*Exercise objective*. Copy all lines in the material holding the string "computer".

*Data extracts*.
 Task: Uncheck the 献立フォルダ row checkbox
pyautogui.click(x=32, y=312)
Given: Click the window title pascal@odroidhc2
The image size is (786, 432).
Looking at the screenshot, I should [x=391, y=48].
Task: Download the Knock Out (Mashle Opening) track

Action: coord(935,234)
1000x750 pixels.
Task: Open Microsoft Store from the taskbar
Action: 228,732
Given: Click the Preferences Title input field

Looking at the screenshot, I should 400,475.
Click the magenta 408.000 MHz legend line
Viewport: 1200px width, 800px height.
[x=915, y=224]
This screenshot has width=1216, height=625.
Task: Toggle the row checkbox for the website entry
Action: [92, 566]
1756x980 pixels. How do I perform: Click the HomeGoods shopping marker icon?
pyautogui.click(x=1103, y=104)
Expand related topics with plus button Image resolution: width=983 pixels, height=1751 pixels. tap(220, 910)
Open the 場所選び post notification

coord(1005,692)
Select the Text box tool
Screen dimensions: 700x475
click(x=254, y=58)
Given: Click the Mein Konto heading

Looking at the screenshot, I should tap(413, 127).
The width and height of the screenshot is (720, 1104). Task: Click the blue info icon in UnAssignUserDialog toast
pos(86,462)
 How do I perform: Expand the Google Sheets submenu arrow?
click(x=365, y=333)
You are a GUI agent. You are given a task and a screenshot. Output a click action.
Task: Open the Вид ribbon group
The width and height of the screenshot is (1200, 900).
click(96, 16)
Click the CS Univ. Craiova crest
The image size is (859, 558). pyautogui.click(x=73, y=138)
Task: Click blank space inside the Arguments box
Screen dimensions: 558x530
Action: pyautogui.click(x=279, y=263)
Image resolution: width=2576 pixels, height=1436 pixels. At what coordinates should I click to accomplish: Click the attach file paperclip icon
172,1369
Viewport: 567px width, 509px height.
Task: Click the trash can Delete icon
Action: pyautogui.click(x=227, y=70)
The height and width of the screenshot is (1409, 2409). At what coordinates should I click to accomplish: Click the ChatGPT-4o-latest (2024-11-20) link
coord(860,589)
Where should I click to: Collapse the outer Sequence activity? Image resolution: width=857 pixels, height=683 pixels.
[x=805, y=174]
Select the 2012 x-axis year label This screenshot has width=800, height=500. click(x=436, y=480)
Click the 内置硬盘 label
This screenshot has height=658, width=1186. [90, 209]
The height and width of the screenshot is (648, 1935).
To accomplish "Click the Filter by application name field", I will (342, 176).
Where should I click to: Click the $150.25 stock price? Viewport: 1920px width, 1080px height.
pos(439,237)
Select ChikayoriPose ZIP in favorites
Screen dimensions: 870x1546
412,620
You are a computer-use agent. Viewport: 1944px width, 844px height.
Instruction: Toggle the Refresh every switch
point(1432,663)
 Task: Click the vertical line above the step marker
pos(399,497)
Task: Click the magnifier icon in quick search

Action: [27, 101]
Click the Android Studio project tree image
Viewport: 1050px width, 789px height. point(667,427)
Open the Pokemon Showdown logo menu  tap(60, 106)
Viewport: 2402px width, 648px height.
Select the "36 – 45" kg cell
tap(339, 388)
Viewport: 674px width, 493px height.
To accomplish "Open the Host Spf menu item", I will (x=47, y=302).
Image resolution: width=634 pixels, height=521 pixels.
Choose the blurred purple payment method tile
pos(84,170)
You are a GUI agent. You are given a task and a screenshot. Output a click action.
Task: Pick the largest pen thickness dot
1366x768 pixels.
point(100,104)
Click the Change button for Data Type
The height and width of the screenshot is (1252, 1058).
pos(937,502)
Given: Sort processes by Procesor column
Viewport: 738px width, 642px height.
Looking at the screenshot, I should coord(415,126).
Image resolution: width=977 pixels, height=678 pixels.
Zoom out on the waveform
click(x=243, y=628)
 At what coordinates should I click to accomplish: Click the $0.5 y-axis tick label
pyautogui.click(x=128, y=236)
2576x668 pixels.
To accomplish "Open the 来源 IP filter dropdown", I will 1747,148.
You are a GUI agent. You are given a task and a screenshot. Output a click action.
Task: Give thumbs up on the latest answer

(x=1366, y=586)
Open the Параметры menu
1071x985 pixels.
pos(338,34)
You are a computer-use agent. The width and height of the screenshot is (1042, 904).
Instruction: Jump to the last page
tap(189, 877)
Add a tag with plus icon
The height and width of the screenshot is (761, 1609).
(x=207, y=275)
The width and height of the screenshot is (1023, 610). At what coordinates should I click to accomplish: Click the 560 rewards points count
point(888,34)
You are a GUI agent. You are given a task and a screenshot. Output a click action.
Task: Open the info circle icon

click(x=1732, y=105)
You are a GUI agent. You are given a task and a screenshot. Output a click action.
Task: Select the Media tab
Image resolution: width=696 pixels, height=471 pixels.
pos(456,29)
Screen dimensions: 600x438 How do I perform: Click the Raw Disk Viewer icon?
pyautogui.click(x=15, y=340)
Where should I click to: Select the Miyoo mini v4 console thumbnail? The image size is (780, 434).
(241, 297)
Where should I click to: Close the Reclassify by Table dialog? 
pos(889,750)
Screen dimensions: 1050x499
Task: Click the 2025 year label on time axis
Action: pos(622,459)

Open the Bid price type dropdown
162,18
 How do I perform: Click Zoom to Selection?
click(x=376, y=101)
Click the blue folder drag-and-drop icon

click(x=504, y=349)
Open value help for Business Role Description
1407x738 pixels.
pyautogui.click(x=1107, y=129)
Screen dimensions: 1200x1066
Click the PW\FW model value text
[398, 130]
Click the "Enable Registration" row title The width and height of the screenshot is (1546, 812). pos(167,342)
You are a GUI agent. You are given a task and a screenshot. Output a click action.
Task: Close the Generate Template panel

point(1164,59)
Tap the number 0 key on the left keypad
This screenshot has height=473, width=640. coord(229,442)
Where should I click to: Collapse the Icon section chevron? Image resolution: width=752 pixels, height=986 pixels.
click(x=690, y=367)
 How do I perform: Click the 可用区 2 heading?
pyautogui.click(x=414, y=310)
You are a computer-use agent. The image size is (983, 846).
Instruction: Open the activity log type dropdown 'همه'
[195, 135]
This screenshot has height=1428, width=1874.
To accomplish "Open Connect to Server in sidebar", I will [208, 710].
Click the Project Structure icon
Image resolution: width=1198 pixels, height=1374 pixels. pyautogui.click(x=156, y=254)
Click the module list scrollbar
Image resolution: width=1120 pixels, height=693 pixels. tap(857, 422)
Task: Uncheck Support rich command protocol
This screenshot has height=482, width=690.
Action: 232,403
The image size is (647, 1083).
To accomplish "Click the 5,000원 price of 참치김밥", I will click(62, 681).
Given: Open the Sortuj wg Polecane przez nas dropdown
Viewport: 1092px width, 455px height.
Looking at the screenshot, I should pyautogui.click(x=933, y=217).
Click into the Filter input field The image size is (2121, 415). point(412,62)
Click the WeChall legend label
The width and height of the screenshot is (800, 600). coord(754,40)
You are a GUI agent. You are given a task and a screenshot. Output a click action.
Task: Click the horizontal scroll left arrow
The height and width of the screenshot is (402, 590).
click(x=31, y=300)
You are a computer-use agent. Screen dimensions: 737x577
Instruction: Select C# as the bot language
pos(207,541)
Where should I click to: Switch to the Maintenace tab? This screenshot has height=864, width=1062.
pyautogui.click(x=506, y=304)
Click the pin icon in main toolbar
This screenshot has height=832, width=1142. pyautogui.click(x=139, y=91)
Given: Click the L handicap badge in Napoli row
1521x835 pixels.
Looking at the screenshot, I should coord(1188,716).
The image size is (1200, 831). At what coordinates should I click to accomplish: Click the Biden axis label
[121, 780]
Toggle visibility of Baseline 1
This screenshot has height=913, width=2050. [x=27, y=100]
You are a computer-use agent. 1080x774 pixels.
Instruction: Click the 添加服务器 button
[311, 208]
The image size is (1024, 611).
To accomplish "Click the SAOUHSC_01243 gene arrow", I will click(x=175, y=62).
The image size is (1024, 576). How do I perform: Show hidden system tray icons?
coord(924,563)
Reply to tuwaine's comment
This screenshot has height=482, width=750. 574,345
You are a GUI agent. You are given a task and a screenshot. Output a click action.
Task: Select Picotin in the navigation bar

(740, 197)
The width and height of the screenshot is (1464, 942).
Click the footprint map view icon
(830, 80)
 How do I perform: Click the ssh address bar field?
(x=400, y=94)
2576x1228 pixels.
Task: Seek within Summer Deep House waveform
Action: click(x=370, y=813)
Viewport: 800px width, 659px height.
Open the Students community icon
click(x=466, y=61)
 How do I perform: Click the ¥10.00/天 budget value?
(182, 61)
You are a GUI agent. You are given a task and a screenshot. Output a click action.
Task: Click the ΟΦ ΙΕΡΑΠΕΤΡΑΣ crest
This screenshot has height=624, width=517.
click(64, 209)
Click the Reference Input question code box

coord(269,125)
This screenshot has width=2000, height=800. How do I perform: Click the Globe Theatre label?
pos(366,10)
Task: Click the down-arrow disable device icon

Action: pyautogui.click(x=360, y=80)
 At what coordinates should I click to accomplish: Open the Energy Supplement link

*Finished task*.
You are a computer-use agent. Viewport: 1944px width, 844px height.
You are a computer-use agent. The width and height of the screenshot is (1042, 904).
You are a computer-use agent. The image size is (983, 846).
You are a computer-use agent. Screen dimensions: 737x577
You are a computer-use agent. 1080x774 pixels.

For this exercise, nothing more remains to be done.